### [GOAL OF THE EXERCISE]
In the entries that follow, the lines from the line containing "Viewport: 1024px width, 485px" up to and including the line containing "Where should I" must be copied exactly, with pictures omitted.
--- GIVEN RECORDS ---
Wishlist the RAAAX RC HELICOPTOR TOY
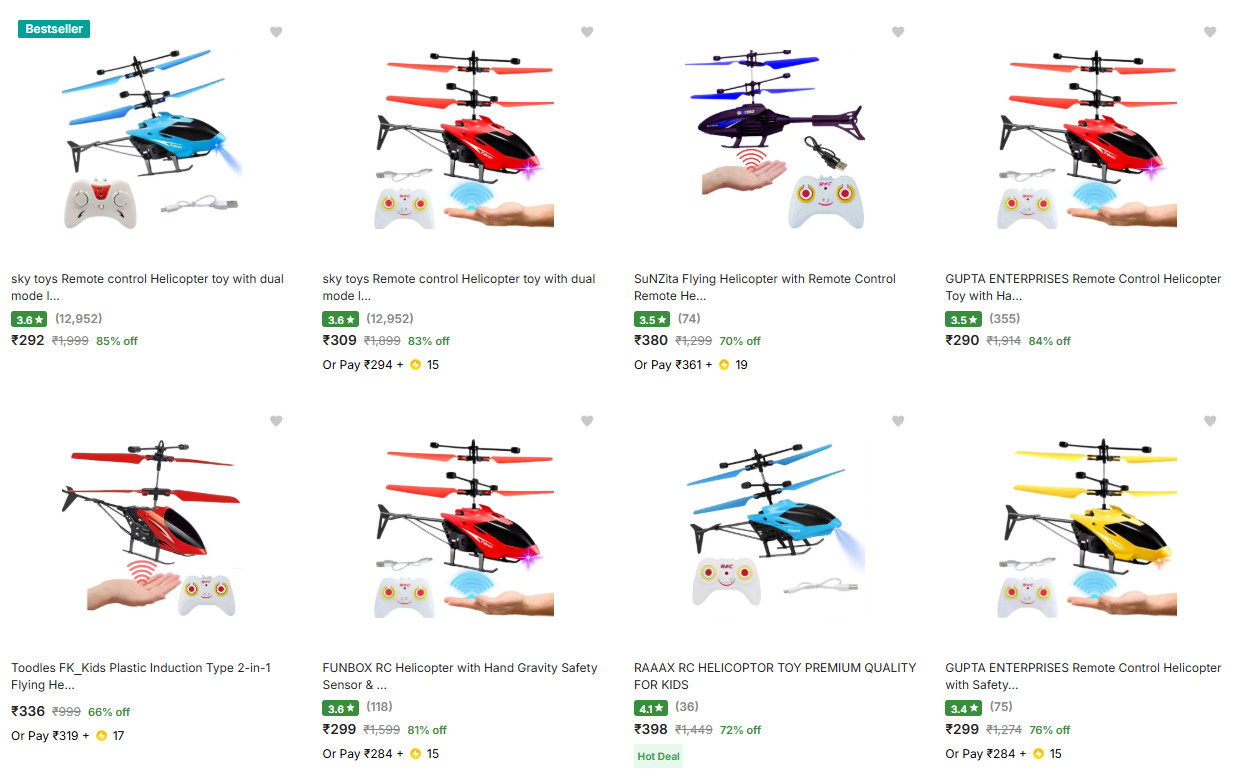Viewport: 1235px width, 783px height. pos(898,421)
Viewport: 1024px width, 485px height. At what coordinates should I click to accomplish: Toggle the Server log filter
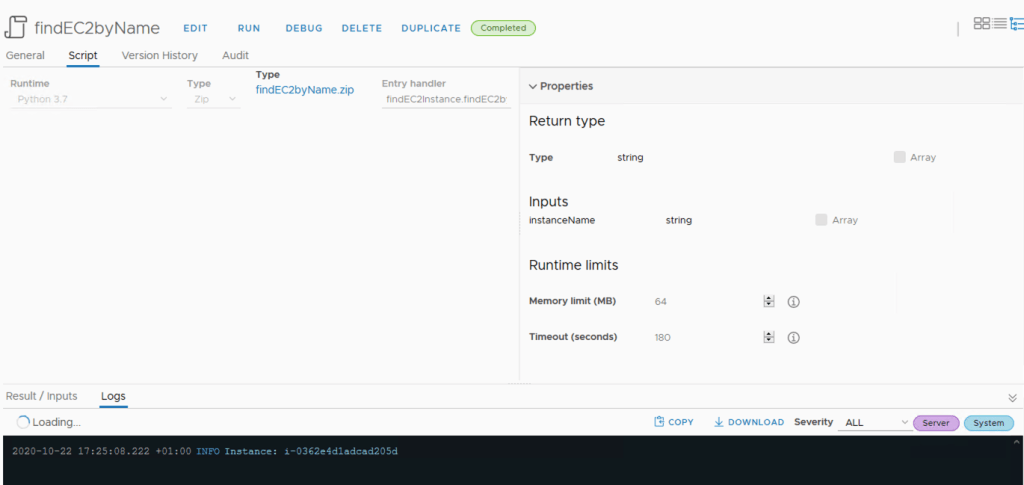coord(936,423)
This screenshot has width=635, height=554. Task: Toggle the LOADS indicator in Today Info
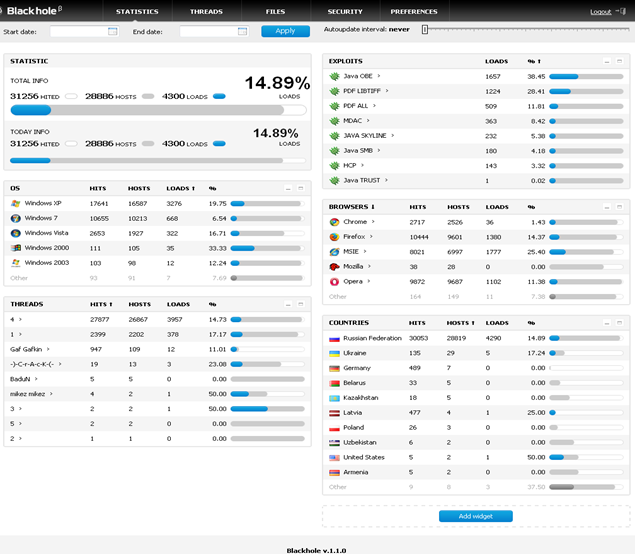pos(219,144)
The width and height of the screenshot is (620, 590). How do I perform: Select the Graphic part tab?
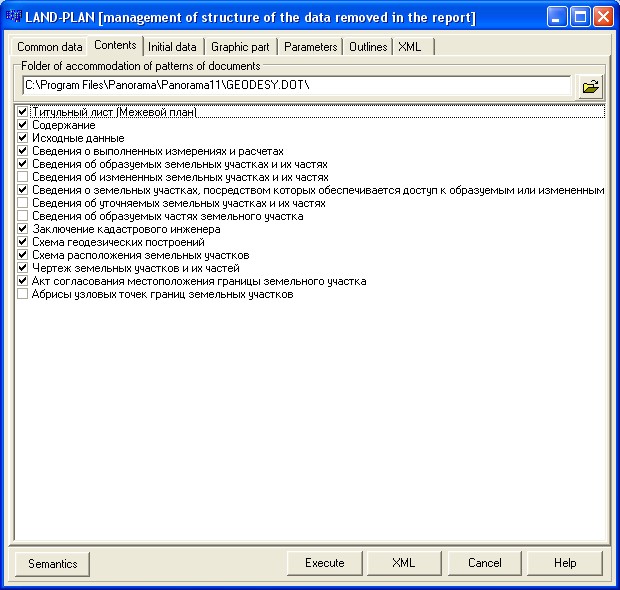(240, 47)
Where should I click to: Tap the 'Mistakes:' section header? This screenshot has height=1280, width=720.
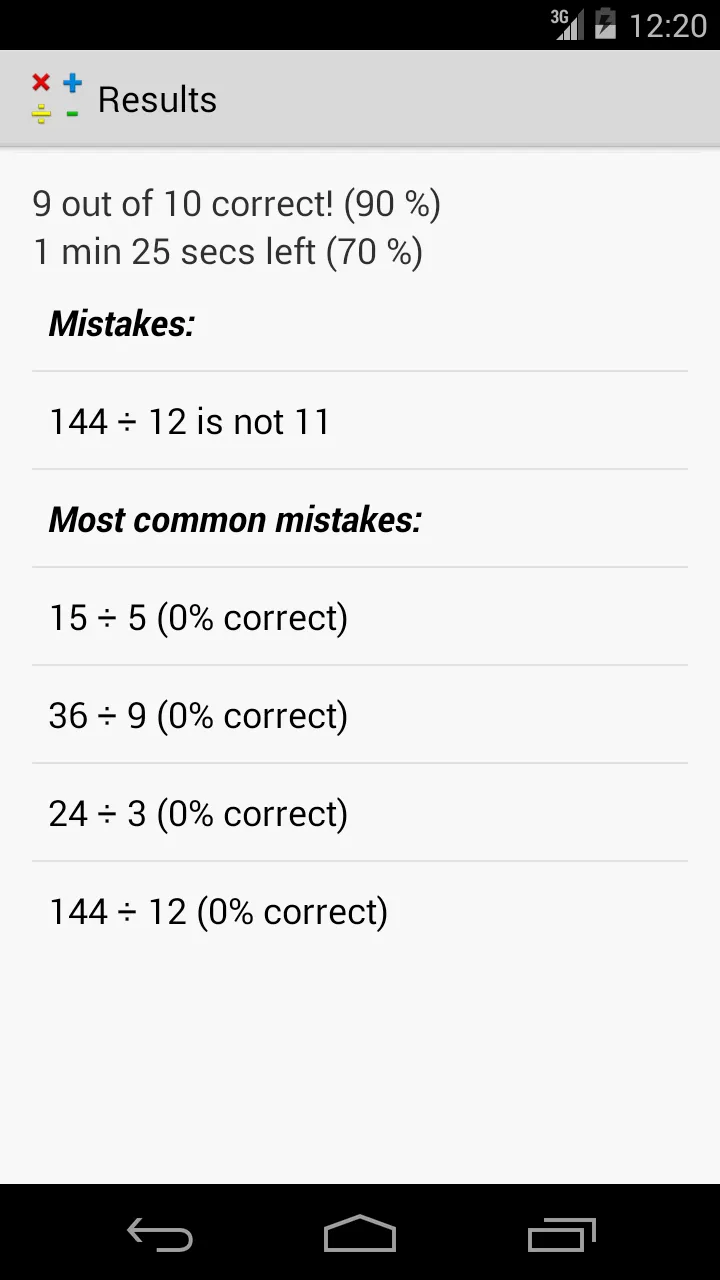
---
--- GIVEN RECORDS ---
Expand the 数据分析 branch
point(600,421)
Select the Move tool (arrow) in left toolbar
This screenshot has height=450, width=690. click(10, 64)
---
--- GIVEN RECORDS ---
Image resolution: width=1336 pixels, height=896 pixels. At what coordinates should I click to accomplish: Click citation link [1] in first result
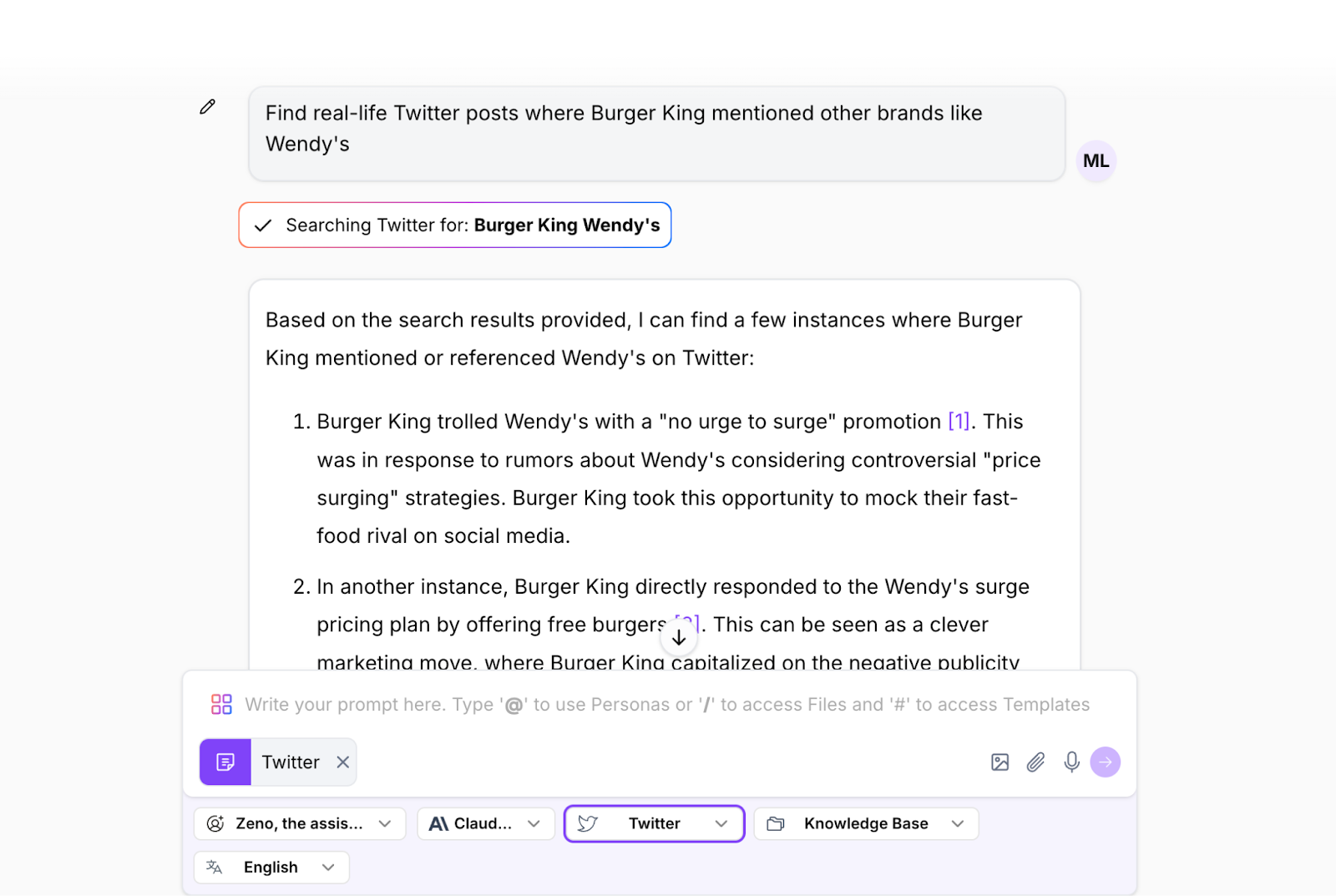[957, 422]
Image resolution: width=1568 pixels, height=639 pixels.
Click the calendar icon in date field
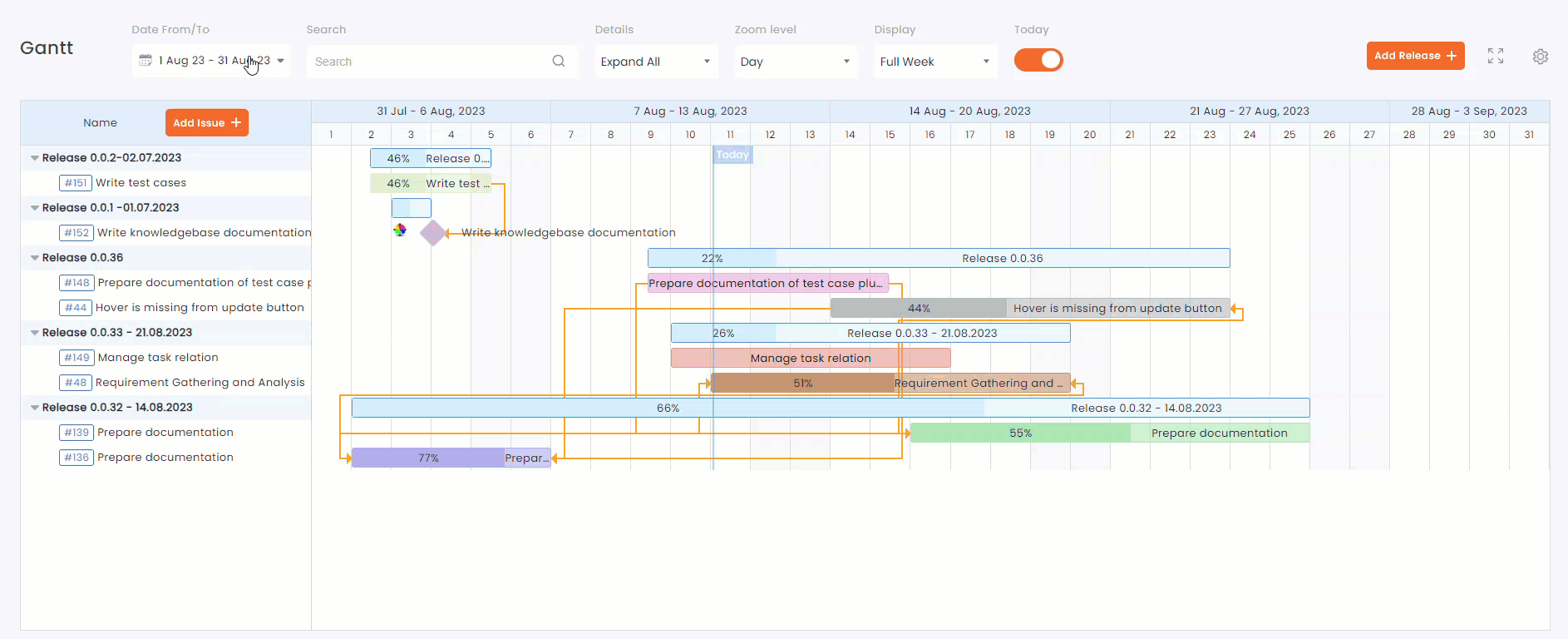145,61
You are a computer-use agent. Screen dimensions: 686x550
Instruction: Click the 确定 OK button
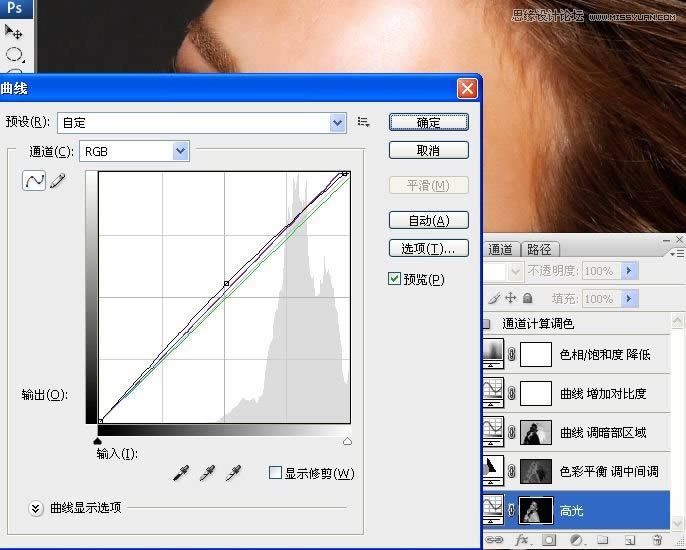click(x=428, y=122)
---
### [EXERCISE RESULT]
Viewport: 1024px width, 485px height. At what coordinates should I click to accomplish: Toggle the Server log filter
coord(936,423)
This screenshot has width=635, height=554. Task: Toggle the LOADS indicator in Today Info
pos(219,144)
The width and height of the screenshot is (620, 590). How do I perform: Select the Graphic part tab?
(240, 47)
Where should I click to: Tap the 'Mistakes:' section header? This screenshot has height=1280, width=720.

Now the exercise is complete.